Historic rental reforms before NSW parliament

Landlords in NSW will no longer be able to evict tenants for no reason.

The rental reform – one which advocates have been waiting decades for – is among one of many changes that have been introduced to the NSW parliament this week through the Residential Tenancies Amendment Bill.

Jemima Mowbray

“It’s really important and a big reform that we have been waiting 50 years for,” Jemima Mowbray – policy and advocacy manager at the Tenants’ Union of New South Wales – told Government News. “It’s getting rid of the ability to end a tenancy for no grounds and putting in some requirement for landlords to provide a reason to tenants when they’re ending the tenancy.”

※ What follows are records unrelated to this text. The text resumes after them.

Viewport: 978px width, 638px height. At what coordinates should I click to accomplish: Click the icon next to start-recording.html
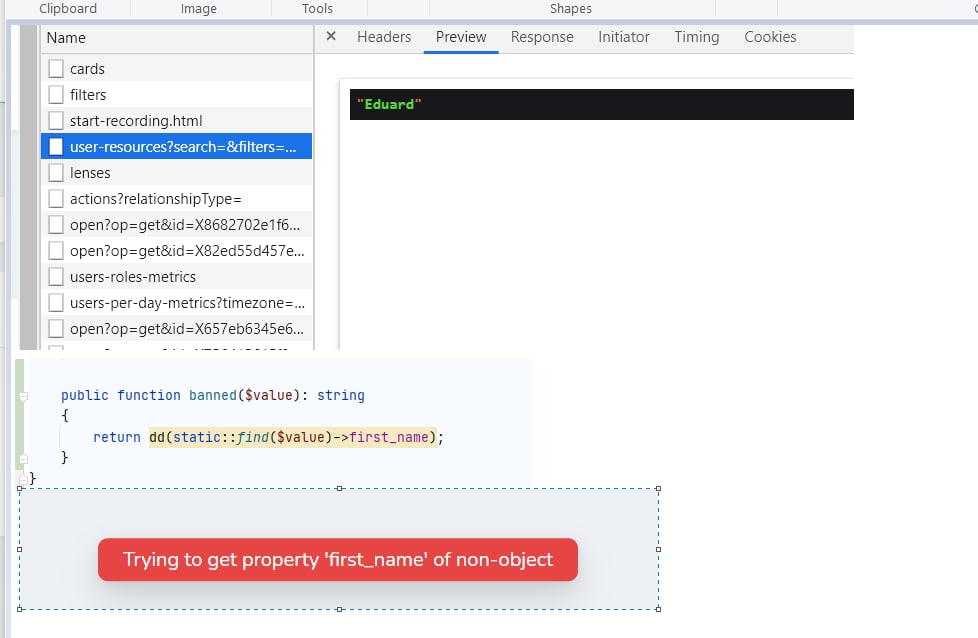56,121
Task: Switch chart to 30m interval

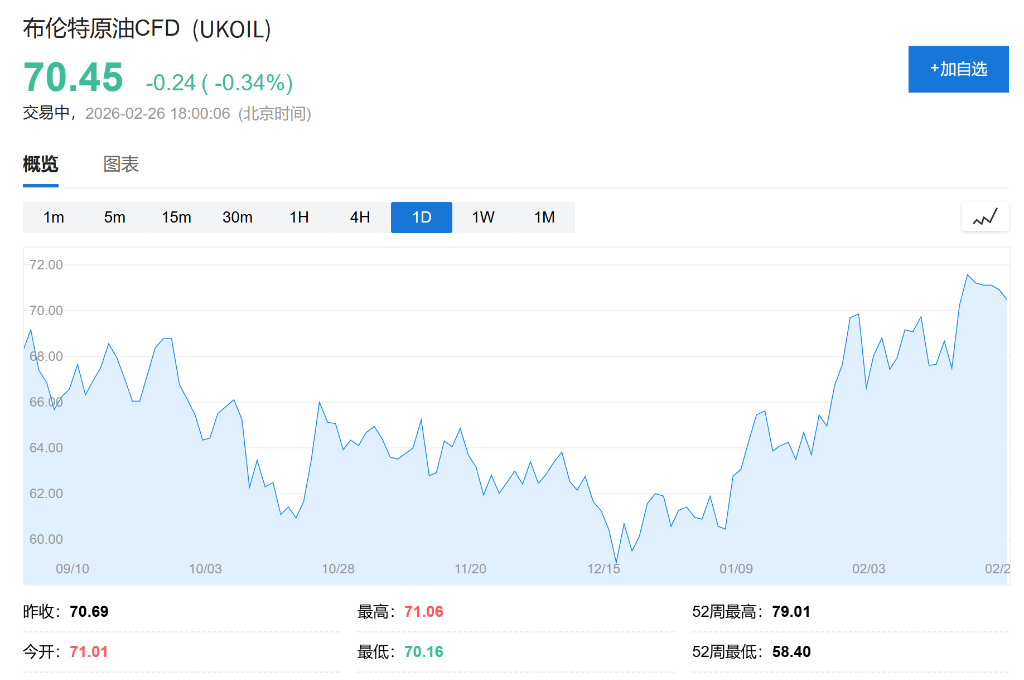Action: click(237, 217)
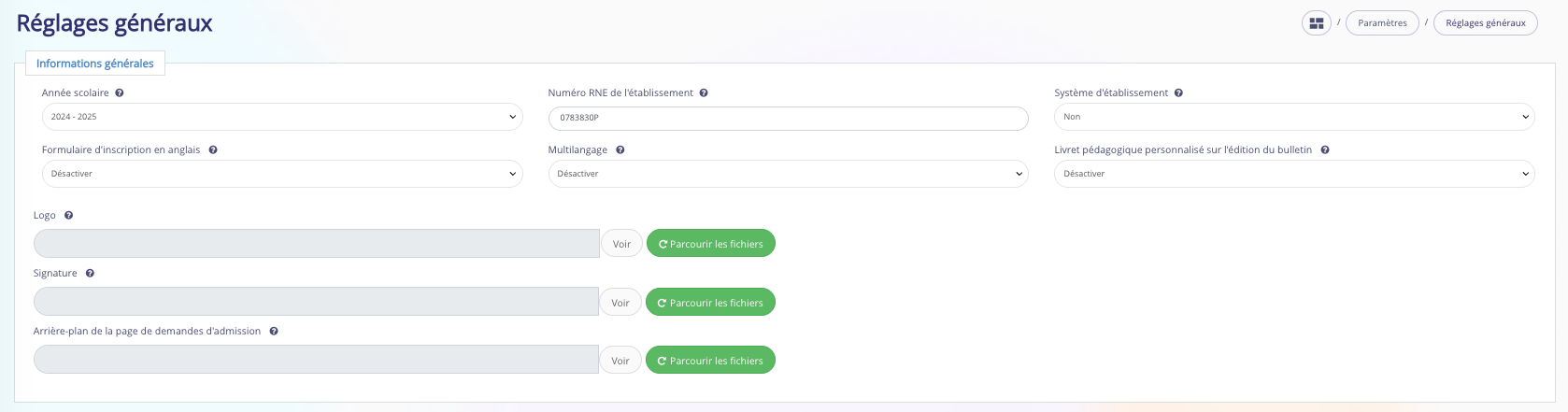Show help for Arrière-plan de la page d'admission

[274, 332]
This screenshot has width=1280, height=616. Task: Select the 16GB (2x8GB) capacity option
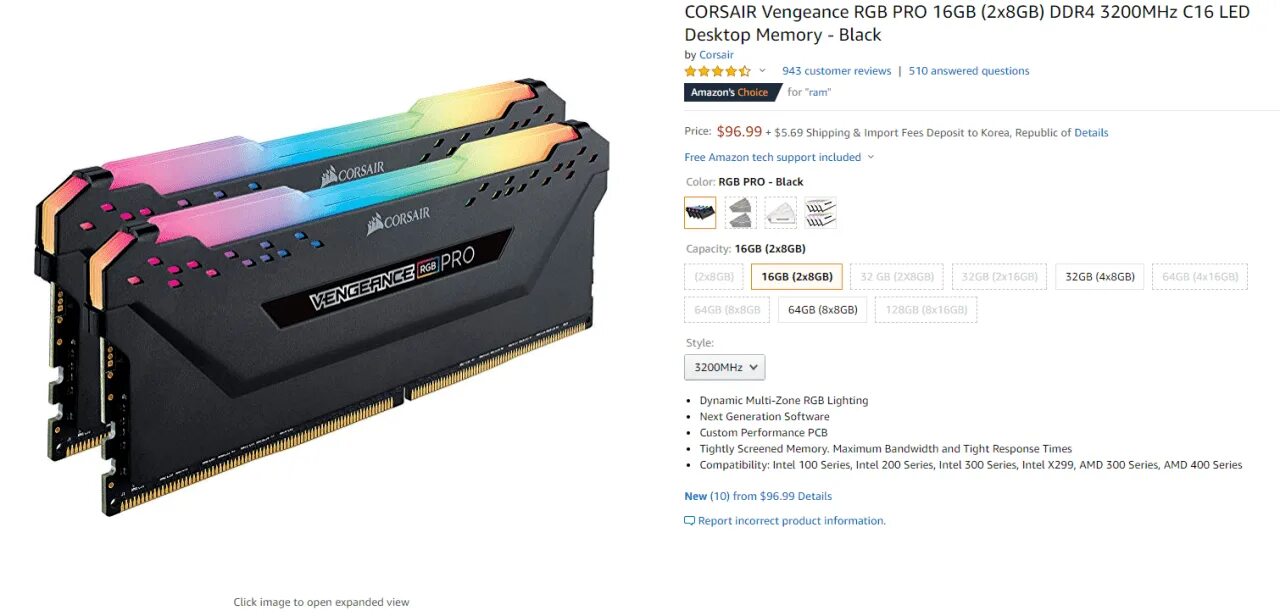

Abolishing no-ground evictions is, said Mowbray, “a really important, big change … It’s what is needed to ensure renters can feel confident in asserting all of the other rights that are in there in the [Residential Tenancies] Act.”

With the constant threat of eviction hanging over them, renters haven’t always felt confident in asserting those rights said Mowbray. “There was always this worry that if they did kick up a fuss, they might be kicked out.”

As well as ending no-ground evictions, the NSW bill – which will be debated and potentially passed through parliament next week – will also see rent increases capped at one per year.

“It’s a good piece of reform but, to be honest, it’s not significantly new,” Mowbray told GN. “It’s extending a protection that’s already in place.”

At the moment, tenants in NSW on periodic agreements are protected against more than one rent increase a year. However, renters on fixed-term tenancies of less than two years – or those changing between a fixed-term and a periodic tenancy – may face multiple rent increases within a 12-month period.

Anoulack Chanthivong

“Ensuring renters can only be hit with one rent increase a year will provide greater certainty and protection for renters regardless of whether their lease type changes,” Minister for Better Regulation and Fair Trading Anoulack Chanthivong said.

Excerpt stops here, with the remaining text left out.